Patchwork D7793: rust-nodemap: mutable NodeTree data structure

login
register
mail settings
Submitter phabricator
Date Jan. 6, 2020, 7:26 p.m.
Message ID <differential-rev-PHID-DREV-azo53awudx7nqngm3nzi-req@mercurial-scm.org>
Download mbox | patch
Permalink /patch/44152/
State Superseded
Headers show

Comments

phabricator - Jan. 6, 2020, 7:26 p.m.
gracinet created this revision.
Herald added subscribers: mercurial-devel, kevincox, durin42.
Herald added a reviewer: hg-reviewers.

REVISION SUMMARY
  Thanks to the previously indexing abstraction,
  the only difference in the lookup algorithm is that we
  don't need the special case for an empty NodeTree any more.
  
  We've considered making the mutable root an `Option<Block>`,
  but that leads to unpleasant checks and `unwrap()` unless we
  abstract it as typestate patterns (`NodeTree<Immutable>` and
  `NodeTree<Mutated>`) which seem exaggerated in that
  case.
  
  The initial copy of the root block is a very minor
  performance penalty, given that it typically occurs just once
  per transaction.

REPOSITORY
  rHG Mercurial

BRANCH
  default

REVISION DETAIL
  https://phab.mercurial-scm.org/D7793

AFFECTED FILES
  rust/hg-core/src/revlog/nodemap.rs

CHANGE DETAILS




To: gracinet, #hg-reviewers
Cc: durin42, kevincox, mercurial-devel
phabricator - Jan. 16, 2020, 10:15 a.m.
——
• **GIVEN TASK**
Extend the Patchwork page for the rust-nodemap NodeTree patch, starting right after its final line.

• **GIVEN MATERIAL**
——
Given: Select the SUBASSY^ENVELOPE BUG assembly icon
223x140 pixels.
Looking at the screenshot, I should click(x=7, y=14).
——
• **WRITTEN RESPONSE**
kevincox added inline comments.
kevincox accepted this revision.

INLINE COMMENTS

> nodemap.rs:158
>      readonly: Box<dyn Deref<Target = [Block]> + Send>,
> +    growable: Vec<Block>,
> +    root: Block,

This strikes me as a weird name. The fact that it is an adjective rather than a noun is a hint. Can you rename to answer "Growable what?"

> nodemap.rs:249
> +            readonly, self.growable, self.root
> +        )
>      }

I would use https://doc.rust-lang.org/std/fmt/struct.Formatter.html#method.debug_struct for consistency unless you really want to avoid printing the struct name.

REPOSITORY
  rHG Mercurial

CHANGES SINCE LAST ACTION
  https://phab.mercurial-scm.org/D7793/new/

REVISION DETAIL
  https://phab.mercurial-scm.org/D7793

To: gracinet, #hg-reviewers, kevincox
Cc: durin42, kevincox, mercurial-devel
phabricator - Jan. 27, 2020, 3:54 p.m.
gracinet added inline comments.

INLINE COMMENTS

> kevincox wrote in nodemap.rs:158
> This strikes me as a weird name. The fact that it is an adjective rather than a noun is a hint. Can you rename to answer "Growable what?"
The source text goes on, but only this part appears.